When distance is the only possible choice, Hodgson et al. advised to integrate knowledge of the factors that drive exposure, for example relative emissions, and wind direction [85]. Interestingly, odors are mentioned by several authors as an issue, but data are used to define the exposure area (e.g. [61]) and not to investigate a possible health impact.
The bias in exposure assessment and the ecological bias are likely to limit the possibility of ecological studies to reveal low relative risks with statistically significant results, especially when studying cancer with a latency of several decades. Leukemia may be the only cancer for which the latency is a priori short enough to allow a good reconstruction of exposure based on present data.
4.5. Ways Forward
A combination of multicentric studies and local studies could be efficient ways to increase knowledge on the health effects of industrial areas and answer the concerns from the population. As stated below, multicenter studies would limit local biases, and sites would not be selected based on an a priori population concern or over incidence. However, criteria to decide that sites are similar enough to be included in a multicenter study need to be defined. A focus on sites where the population requests more information could then be performed, with the support of social scientists.

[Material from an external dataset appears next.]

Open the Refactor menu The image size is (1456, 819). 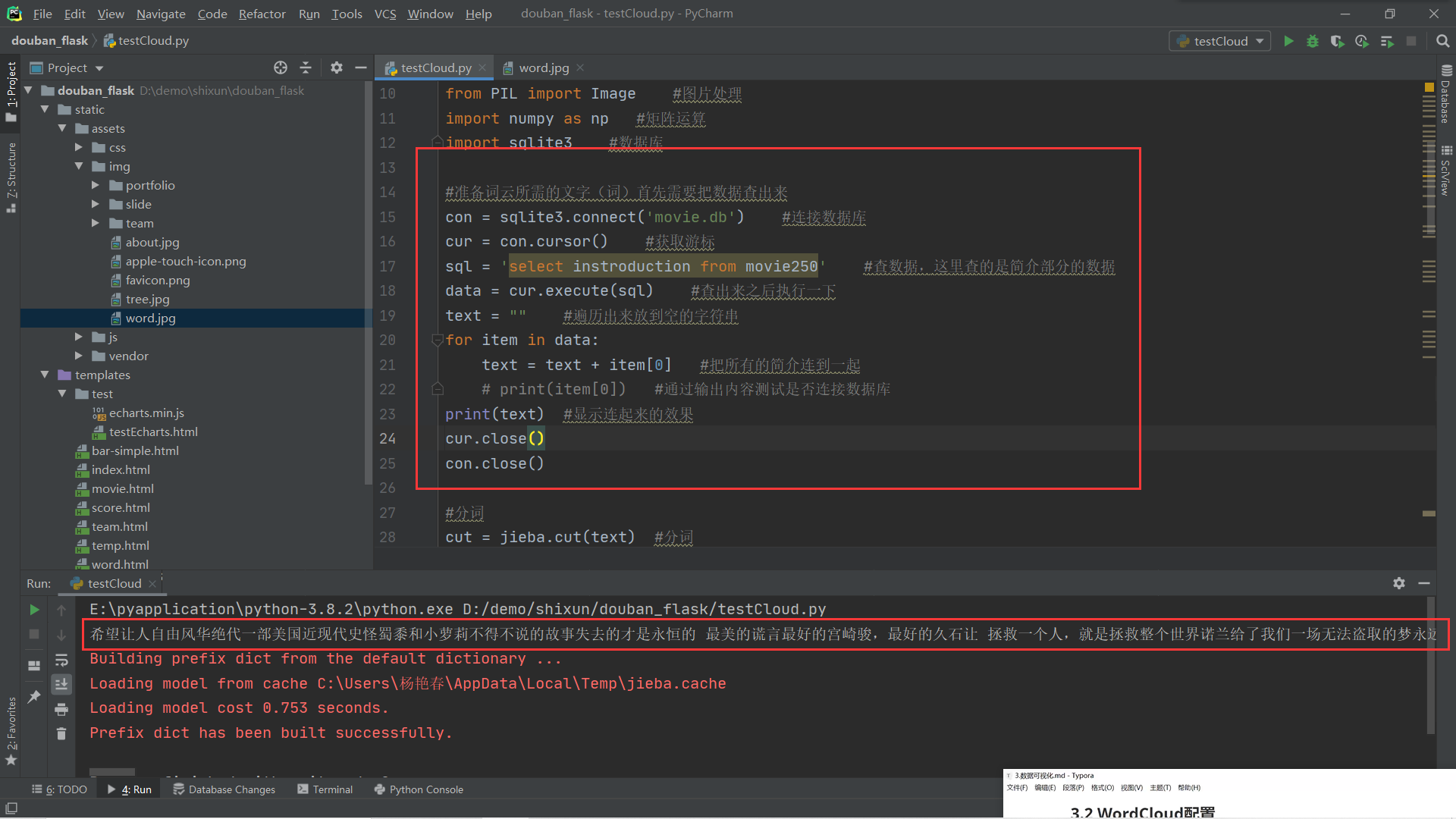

These studies could be performed on several health issues and with several designs. An investigation of the mental health impacts would be highly relevant, as this issue seems to have been poorly taken into account by epidemiologists so far.
For the multicenter and the local studies, a better characterization of exposure would be an asset to improve our capacity to investigate the impacts of industrial pollution. It requires improving the availability of emission data and of monitoring data.
Finally, intervention studies documenting the possible improvements of the health status of the population after the closure of a plant, or a change in the industrial processes, would be highly informative to improve the knowledge and to help for management (a change in the industrial processes that have been shown to have positive effect in the environment and the health status could be reproduced elsewhere).